Theater review: The Cherry Orchard

The past and the future conflict in all Chekhov’s plays, but not quite to this extent.

A SCENE from ‘The Cherry Orchard.’ (photo credit: MAAYAN KAUFMAN)
A SCENE from ‘The Cherry Orchard.’
(photo credit: MAAYAN KAUFMAN)
This is a thoughtful, tender, visually and aurally beautiful/terrifying Cherry Orchard, the play Chekhov might have written had he lived today, or even in 1914, at the start of World War I, when the known world changed for ever, and as such it works on its own merits. And it’s as such we must look at it: a play based on The Cherry Orchard with most of the same characters and more or less the same storyline that’s indeed set in 1914, as Svetlana Breger’s exquisite costumes proclaim.
The past and the future conflict in all Chekhov’s plays, but not quite to this extent.
“I see the world no-one sees/ crossing the mountains of time.../leading hungry masses/ wearing the thorny crown of revolution,” wrote Russian poet Vladimir Mayakovsky in his seminal “A Cloud in Trousers” that also dates from 1914, this excerpt from which Ido Ricklin puts into the mouth of perennial student Petya Trofimov (Tom Avni).

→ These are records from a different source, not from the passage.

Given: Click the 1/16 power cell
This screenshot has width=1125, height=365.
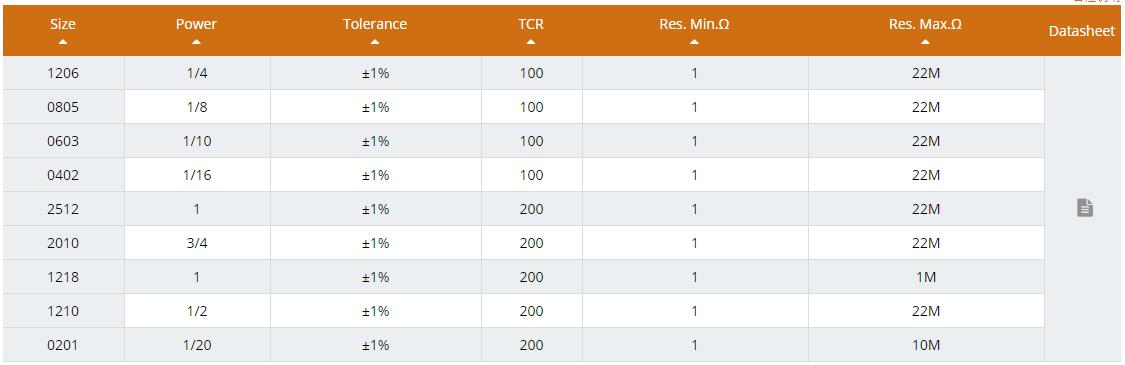Looking at the screenshot, I should (197, 175).
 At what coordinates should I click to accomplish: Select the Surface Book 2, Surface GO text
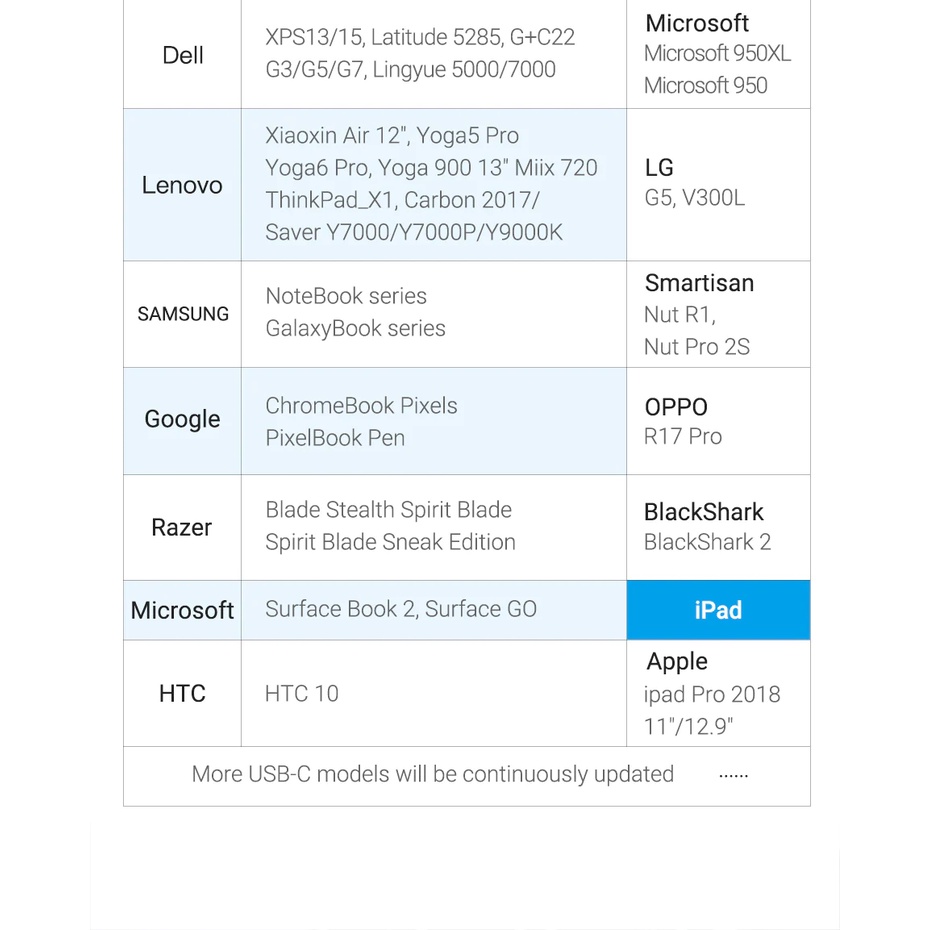click(x=401, y=609)
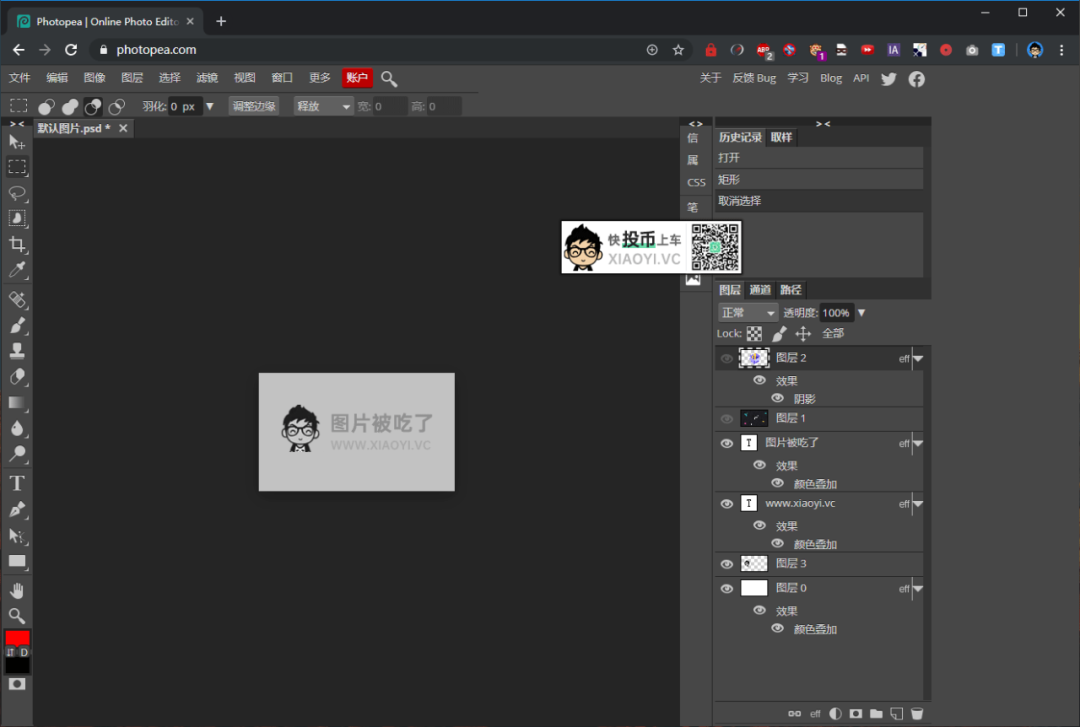1080x727 pixels.
Task: Hide the 图层 2 layer
Action: (x=726, y=357)
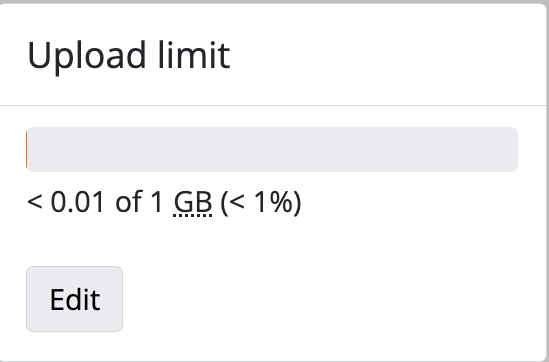Click the "(< 1%)" percentage text
The width and height of the screenshot is (549, 362).
[x=261, y=202]
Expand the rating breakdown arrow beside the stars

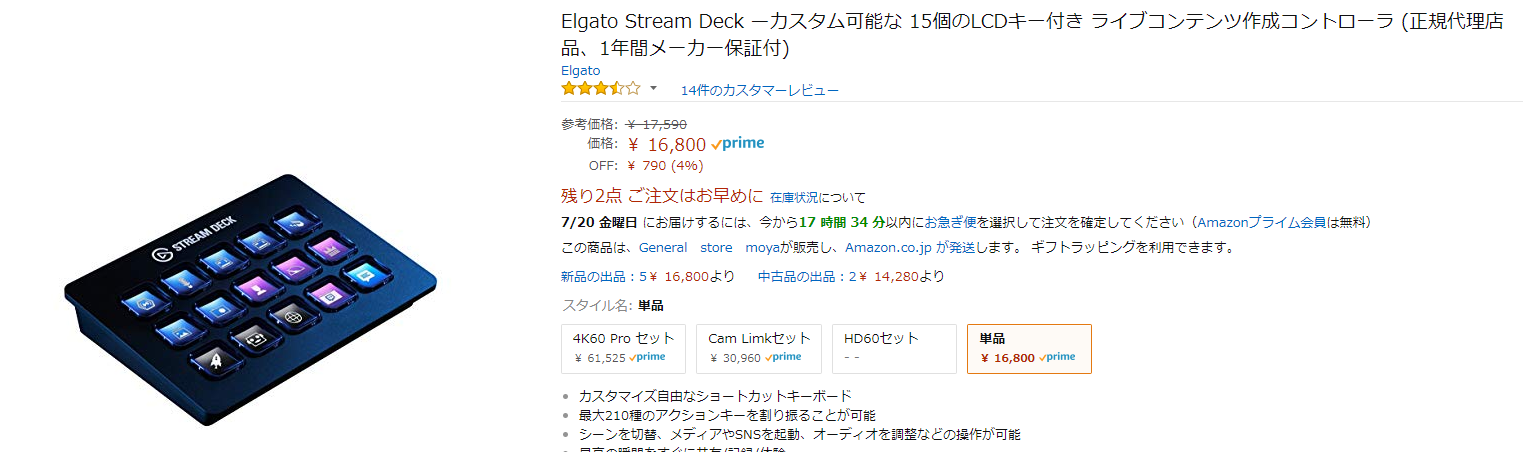click(653, 89)
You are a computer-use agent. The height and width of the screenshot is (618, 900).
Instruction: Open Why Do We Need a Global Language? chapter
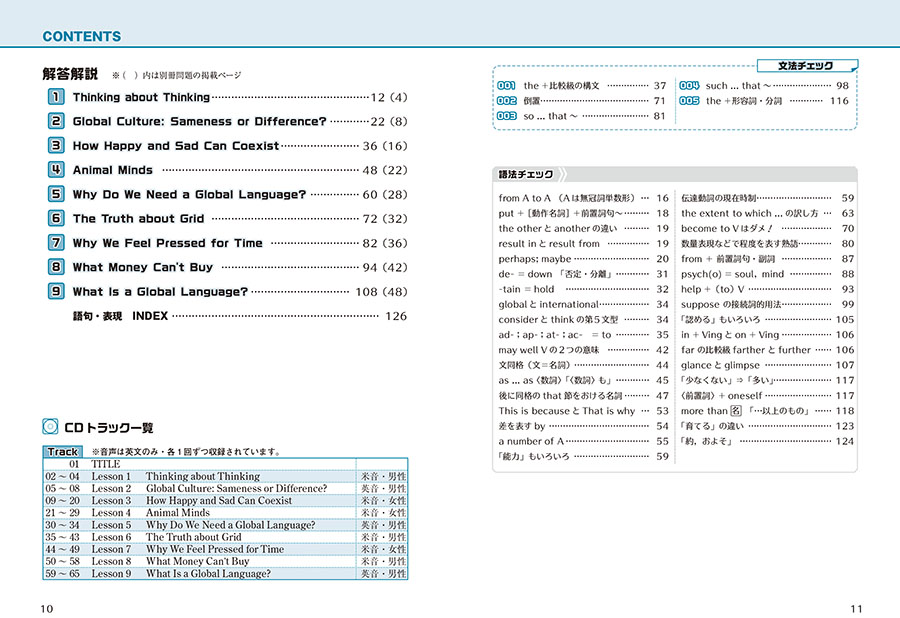(189, 194)
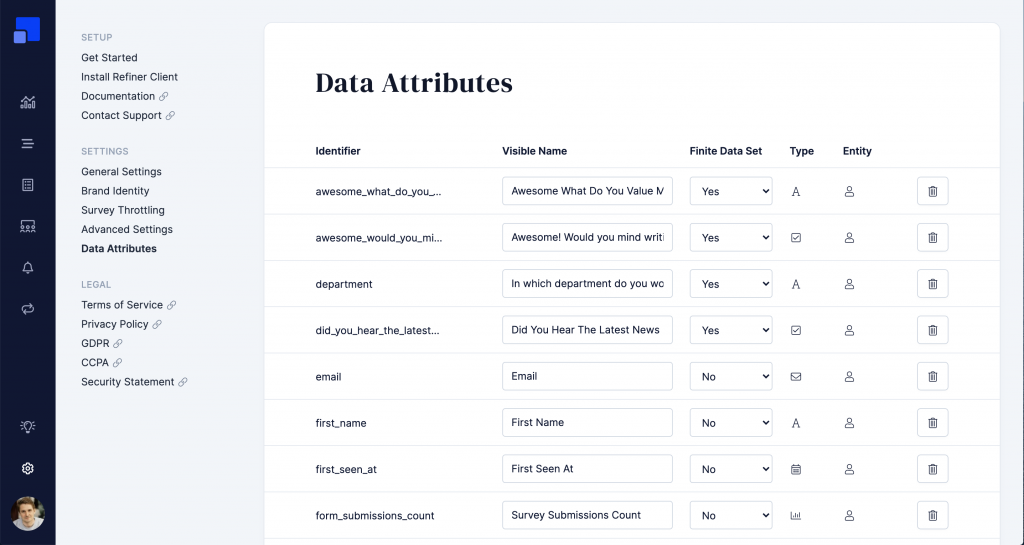Open the integrations sync arrows icon
The width and height of the screenshot is (1024, 545).
(27, 309)
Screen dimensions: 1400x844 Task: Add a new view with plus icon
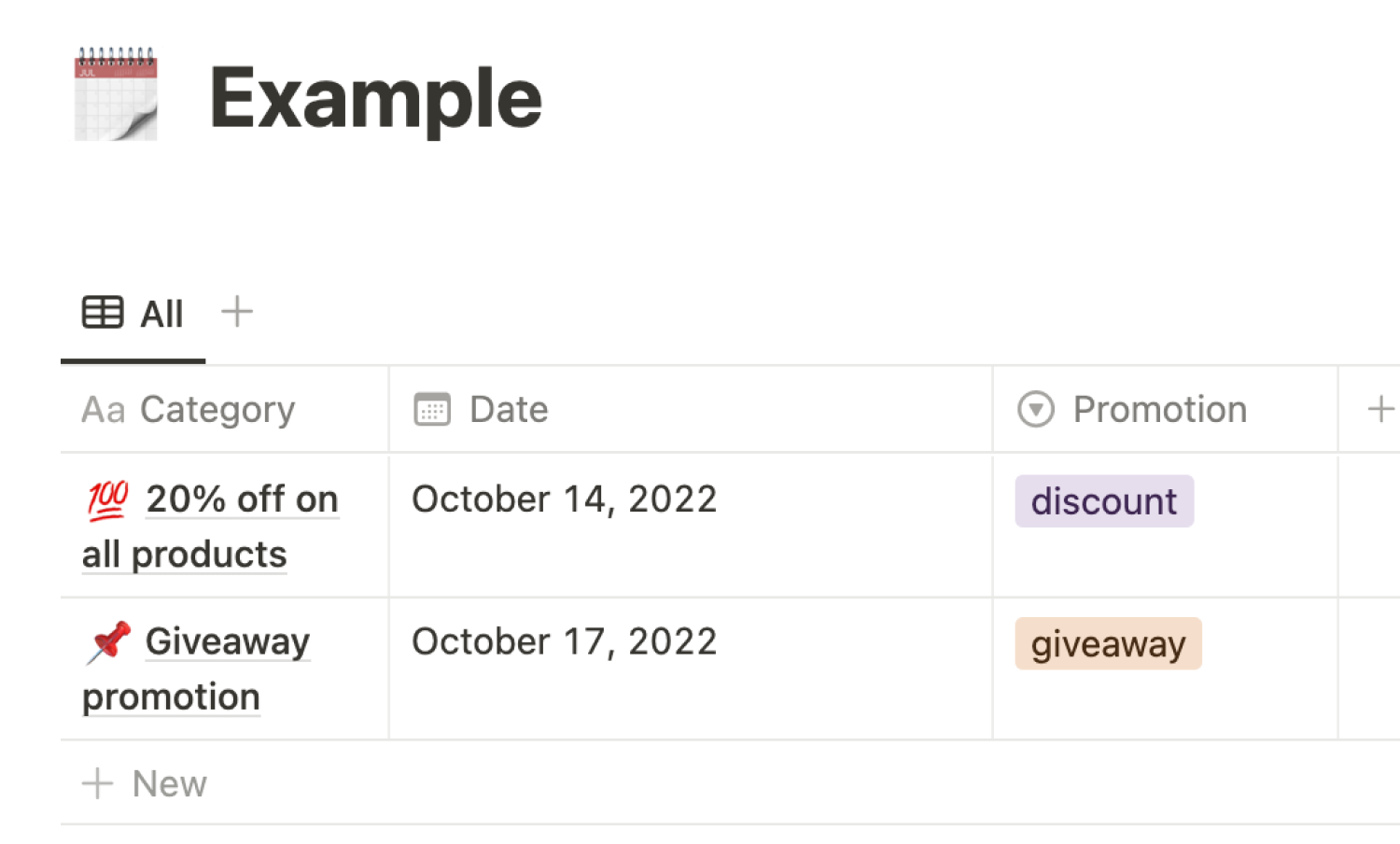coord(237,312)
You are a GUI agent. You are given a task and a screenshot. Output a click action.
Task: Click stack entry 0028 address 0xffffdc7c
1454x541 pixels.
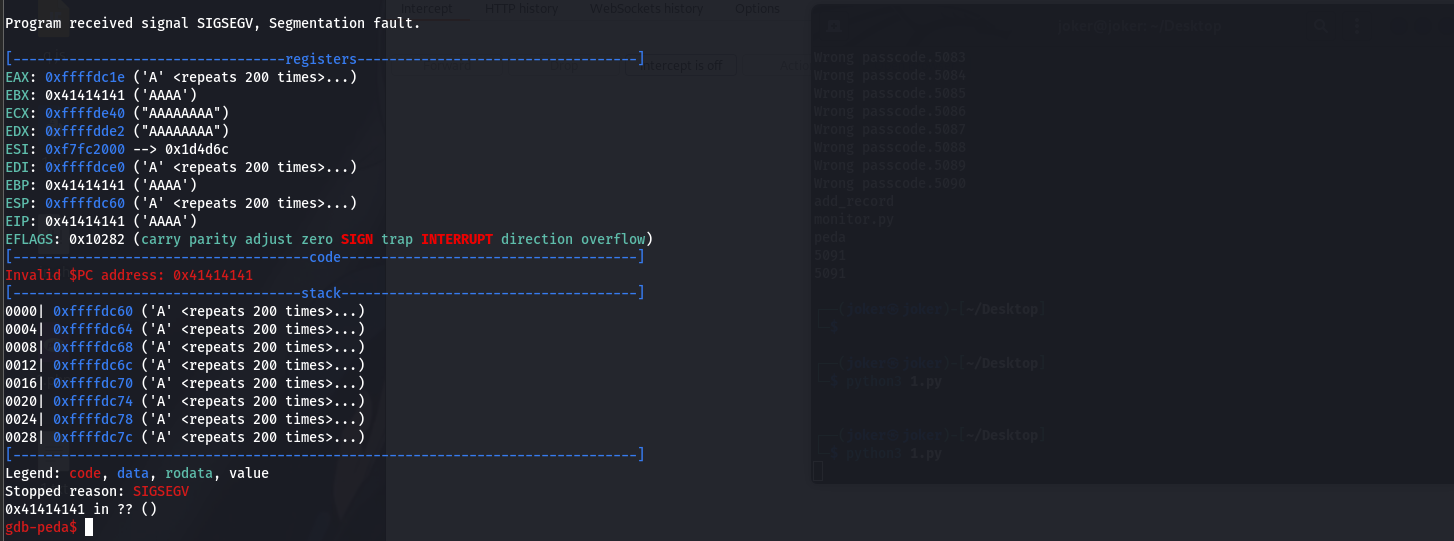point(93,437)
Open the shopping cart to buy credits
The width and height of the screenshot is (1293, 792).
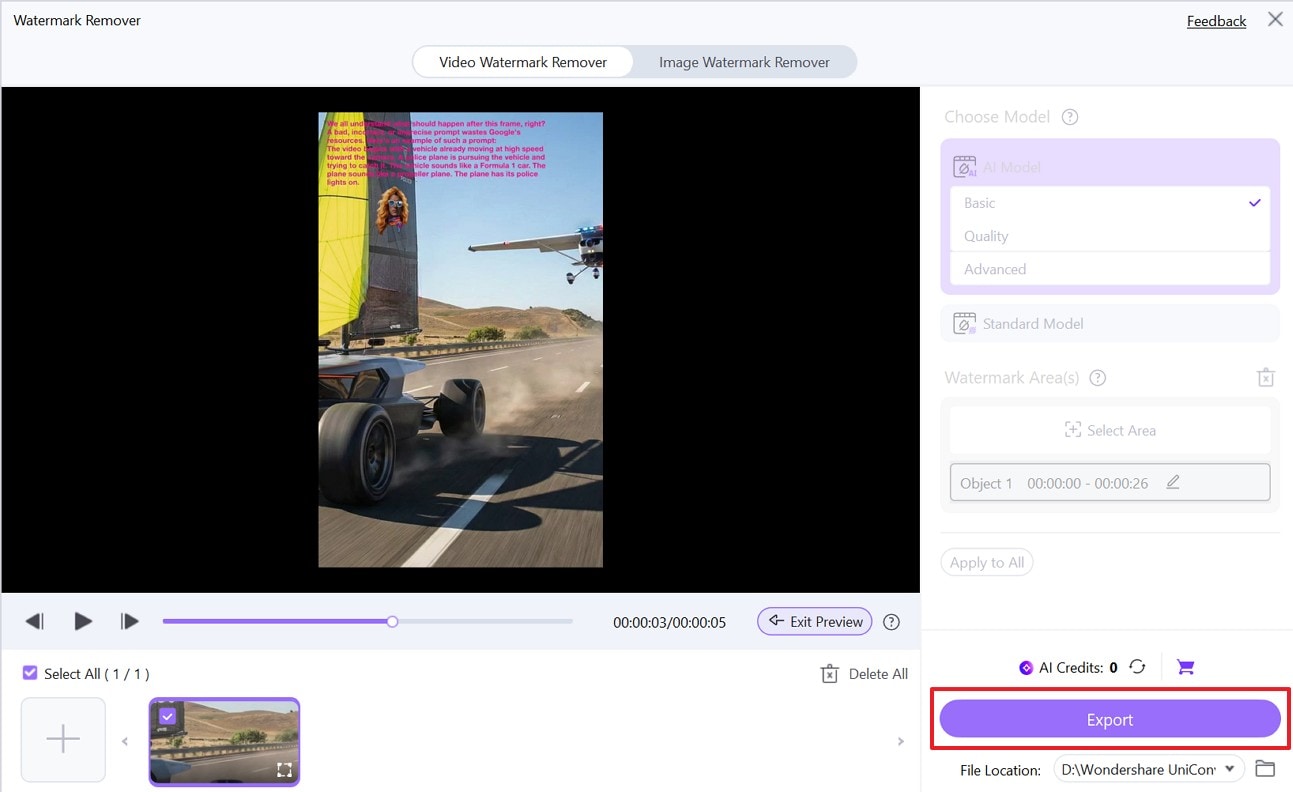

And no-one sees it coming, not really, not even Petya who spouts all the obligatory rhetoric but can’t internalize it because he too belongs to the soon-to-be-swept-away old regime. Certainly Lyubov Ranevskaya (Shiri Golan) remains blissfully oblivious, as does her brother Gaev (Yaron Brovinsky).
They’ve come home from Paris as to a refuge, beautifully realized by Elthan Levi’s almost monastic set, buttressed by a movable scrim painted with the branches of the doomed cherry orchard and decorated with a few pieces of period furniture.
And even Lopakhin (Roy Assaf) only perceives the opportunities that action promises, missing its dark undercurrents.
Ambitious, savvy, on the make, Lopakhin suggests that Ranevskaya can get out of the financial mess she’s in by building summer cottages on her land and renting them out, otherwise the property will be auctioned off. He’s ignored, of course, and at the auction Lopakhin buys the estate. The grandson of serfs becomes a landowner. Seemingly bereft of options, Ranevskaya returns to her abusive lover in Paris.
“Aprés moi le deluge,” famously said Louis XV; Golan and Brovinsky, two of a kind, take that to the limit. Golan’s Ranevskaya is like a moth caught in the light. She’s heedless, blundering, capricious, insulting, impulsive and above all charming, never realizing that all the charm in the world is no match for reality. It’s an incandescent performance. As Gaev, Brovinsky is all of the above, plus there’s a forlornness to him that grows stronger as the play progresses. At bottom he knows he’s a relic.
The relationship struggling to be born between doer Lopakhin and Ranevskaya’s stay-at-home adopted daughter Varya (Ma’ayan Turgeman) is the play’s sub-plot. Assaf’s assured, confident Lopakhin is lovely. It’s only when he’s confronted with Varya that the “dumb peasant” in him surfaces.
As Varya, Turgemann is vigorously assertive, at home with herself and her place, except when it comes to Lopakhin.
She’s afraid of his vigor, more afraid of the unknown. So what might have been comes to nothing, Chekhov telling us that Russia is muffing it in a fraught scene that’s one of the most touching in dramatic literature, feudal past and dynamic present unable to connect.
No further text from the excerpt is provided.